Background information
- Also known as: Shaka Zulu
- Born: Thomas Michael Stevens July 28, 1951 New York City, U.S.
- Died: March 10, 2024 (aged 72)
- Occupation: Musician
- Instrument: Bass guitar
- Formerly of: Space Cadets; the Pretenders; Vai; Out of Control; Illegal Aliens; The Boombasstics; Temple of Soul;

= T. M. Stevens =

American bass guitarist (1951–2024)

Thomas Michael Stevens (July 28, 1951 – March 10, 2024) was an American bass guitarist from New York City. He recorded and toured with an array of rock, R&B, and pop acts as a session musician and also worked as a solo performer.

==Career==
===Early recordings and solo work===
Stevens, who sometimes went by the name Shaka Zulu, began his career playing bass in the group Space Cadets, with whom he released a self-titled album in 1981. Between 1986 and 1987, he was a member of the Pretenders, recording the album Get Close with them in 1986.
In 1993, he joined Vai, a short-lived group formed by Steve Vai to record and promote his third studio album, Sex & Religion. The group also included Devin Townsend on vocals and Terry Bozzio on drums. In 1995, Stevens began recording his own material with the backing band Out of Control and released two albums, Boom (1995) and Sticky Wicked (1996).
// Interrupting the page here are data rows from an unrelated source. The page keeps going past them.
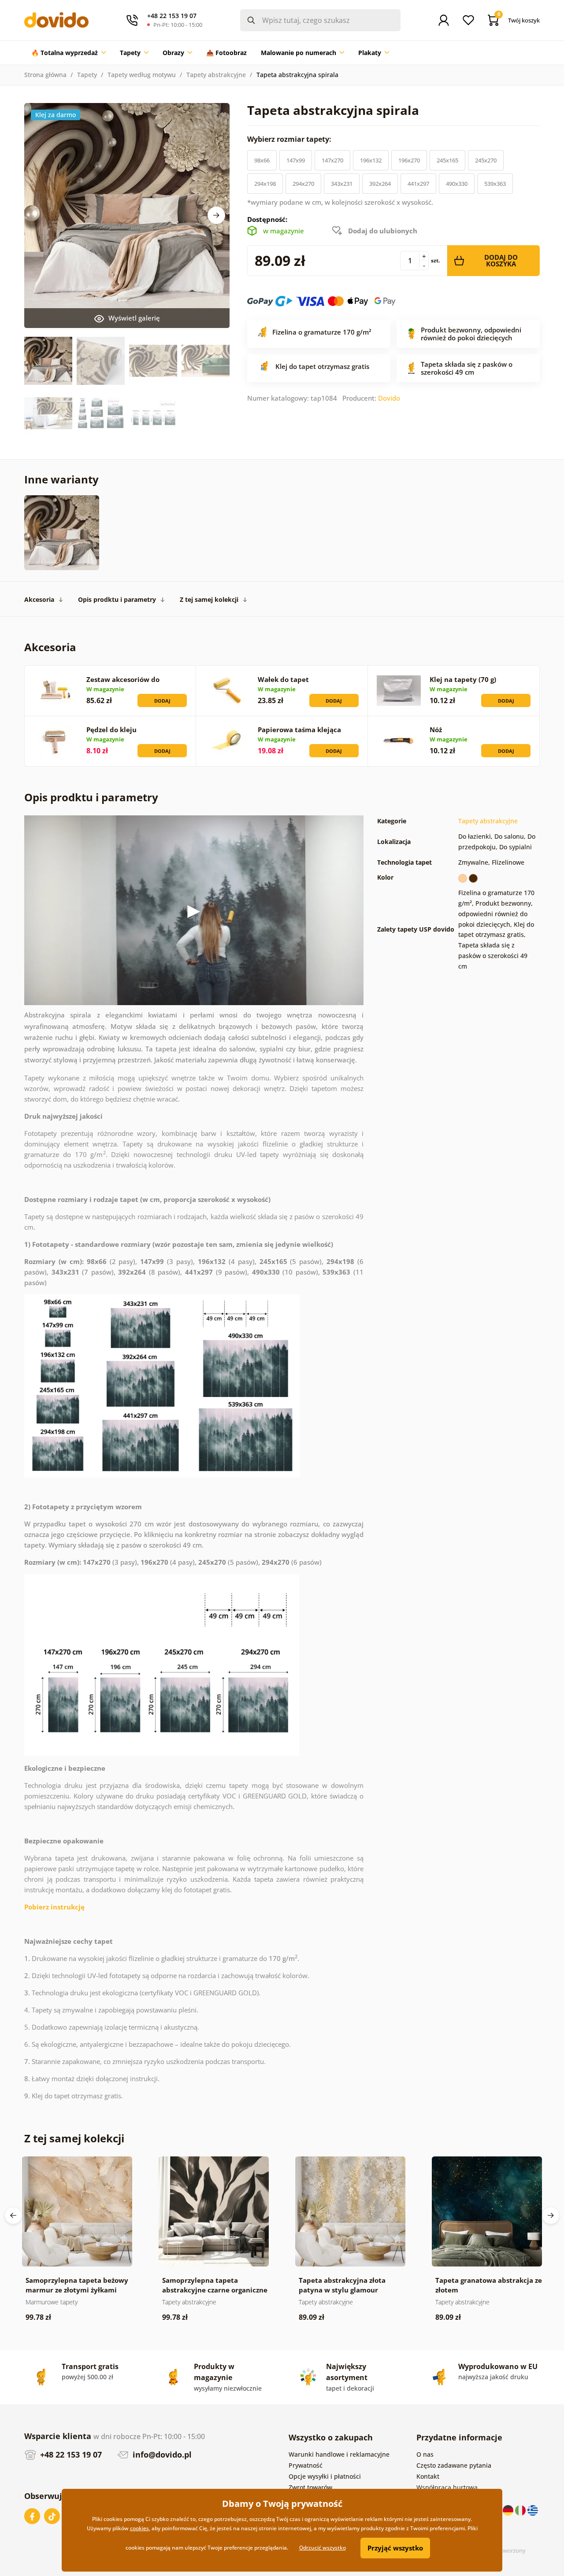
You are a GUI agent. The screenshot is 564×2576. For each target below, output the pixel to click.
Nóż (436, 729)
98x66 (262, 160)
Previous (13, 2215)
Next (216, 215)
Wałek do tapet (283, 679)
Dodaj (162, 700)
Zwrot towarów (310, 2487)
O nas (425, 2454)
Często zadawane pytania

In 1997, he produced and arranged the album Black Night – Deep Purple Tribute According to New York, performing on seven of its eleven tracks. In 2000, Stevens recorded the album International Telephone with German drummer Marco Minnemann's group Illegal Aliens. The same year, he released Boomparty 2000 with the Boombasstics and in 2008, he issued Brothers in Arms with the group Temple of Soul.

===Session work and touring===
Stevens has recorded and toured with many artists, including Yoshiaki Masuo, James Brown, Nona Hendryx, Joe Cocker, Cyndi Lauper, Little Steven, Tina Turner, Narada Michael Walden, Taylor Dayne, Stevie Salas, and Billy Joel.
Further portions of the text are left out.